Eyes Wide Shut
Blind since birth, Stephen Kuusisto's unrelenting optimism combined with the relative accommodations for today's blind resulted in a much lauded 1998 memoir, Planet of the Blind. His new book Eavesdropping may well be the most triumphant celebration of the hearing life to date. Kuusisto's blindness gives way to moxie the sighted wouldn't dream of, like a childhood fearlessness of dark corners, attics, or lions. Of the latter he writes, "They sounded fat and bored. I pressed my face to the bars of the cage." Faith in his seeing-eye dog allows him to focus on soundhe can hear not just a motorcycle, but one in need of a tune-up.

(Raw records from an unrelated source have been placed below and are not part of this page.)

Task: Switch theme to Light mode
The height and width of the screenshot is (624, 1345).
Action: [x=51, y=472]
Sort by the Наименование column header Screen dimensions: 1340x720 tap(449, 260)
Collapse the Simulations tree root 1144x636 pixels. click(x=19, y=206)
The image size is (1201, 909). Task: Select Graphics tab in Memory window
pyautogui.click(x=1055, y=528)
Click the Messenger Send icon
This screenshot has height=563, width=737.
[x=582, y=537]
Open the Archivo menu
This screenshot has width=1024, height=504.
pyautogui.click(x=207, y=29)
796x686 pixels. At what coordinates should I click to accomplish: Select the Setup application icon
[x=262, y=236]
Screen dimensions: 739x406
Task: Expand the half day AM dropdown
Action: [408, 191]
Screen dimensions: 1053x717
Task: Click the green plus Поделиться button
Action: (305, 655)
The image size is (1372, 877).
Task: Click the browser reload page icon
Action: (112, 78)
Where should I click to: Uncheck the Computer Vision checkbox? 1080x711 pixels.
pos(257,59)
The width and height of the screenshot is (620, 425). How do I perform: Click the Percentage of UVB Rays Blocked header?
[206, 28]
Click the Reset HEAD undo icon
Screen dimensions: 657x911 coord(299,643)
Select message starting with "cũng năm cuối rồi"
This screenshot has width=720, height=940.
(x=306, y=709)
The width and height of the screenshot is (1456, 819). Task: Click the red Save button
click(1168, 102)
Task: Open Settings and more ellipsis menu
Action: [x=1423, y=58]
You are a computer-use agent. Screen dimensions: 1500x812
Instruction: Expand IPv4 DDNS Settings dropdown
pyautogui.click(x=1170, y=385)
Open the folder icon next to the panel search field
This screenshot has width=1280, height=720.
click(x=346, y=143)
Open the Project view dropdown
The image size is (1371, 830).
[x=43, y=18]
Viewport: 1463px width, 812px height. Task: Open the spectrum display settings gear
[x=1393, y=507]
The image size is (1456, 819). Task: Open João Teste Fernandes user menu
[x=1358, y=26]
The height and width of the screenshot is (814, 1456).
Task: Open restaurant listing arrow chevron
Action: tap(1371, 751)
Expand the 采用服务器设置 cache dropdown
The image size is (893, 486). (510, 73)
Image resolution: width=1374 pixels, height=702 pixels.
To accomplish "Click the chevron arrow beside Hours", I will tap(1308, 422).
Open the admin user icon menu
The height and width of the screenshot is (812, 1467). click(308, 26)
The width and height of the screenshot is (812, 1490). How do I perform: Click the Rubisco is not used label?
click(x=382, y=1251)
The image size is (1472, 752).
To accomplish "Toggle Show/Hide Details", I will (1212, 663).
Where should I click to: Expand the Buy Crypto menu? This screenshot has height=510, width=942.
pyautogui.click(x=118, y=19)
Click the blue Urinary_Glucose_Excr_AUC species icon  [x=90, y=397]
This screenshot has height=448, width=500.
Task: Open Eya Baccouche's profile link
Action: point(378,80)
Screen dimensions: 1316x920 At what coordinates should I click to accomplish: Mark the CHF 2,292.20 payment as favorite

He takes John Cage's statement that "every sound [is] part of a composition" to heart and frames each noise this way. Kuusisto's relentless and lilting lyricism peppers his affecting insights on the glories of music, voices, even the relationship between the direction of wind and the rumble of traffic in New York.
He's almost frustratingly good-natured sometimes, as when dealing with a bumbling curator at the Enrico Caruso Museum of America who was "talking fast because my blindness was an additional ghost in the room. He was probably worried that his collection was mostly a visual display." Self-pity is nearly nonexisistent, and when asked how he became blind, he thinks to himself (but never aloud): "How did you become such a nondescript little nebbish in a cheap business suit?"
The demands of living without sight require an indefatigable memory and sense of humor, a multimodal way of navigating the world and daily leaps of faith. For Kuusisto, a lifelong traveler, going anywhere requires no self-delusion, just self-acceptance. It can be done "solely for the music and the music would always be unpredictable and it would never fade away."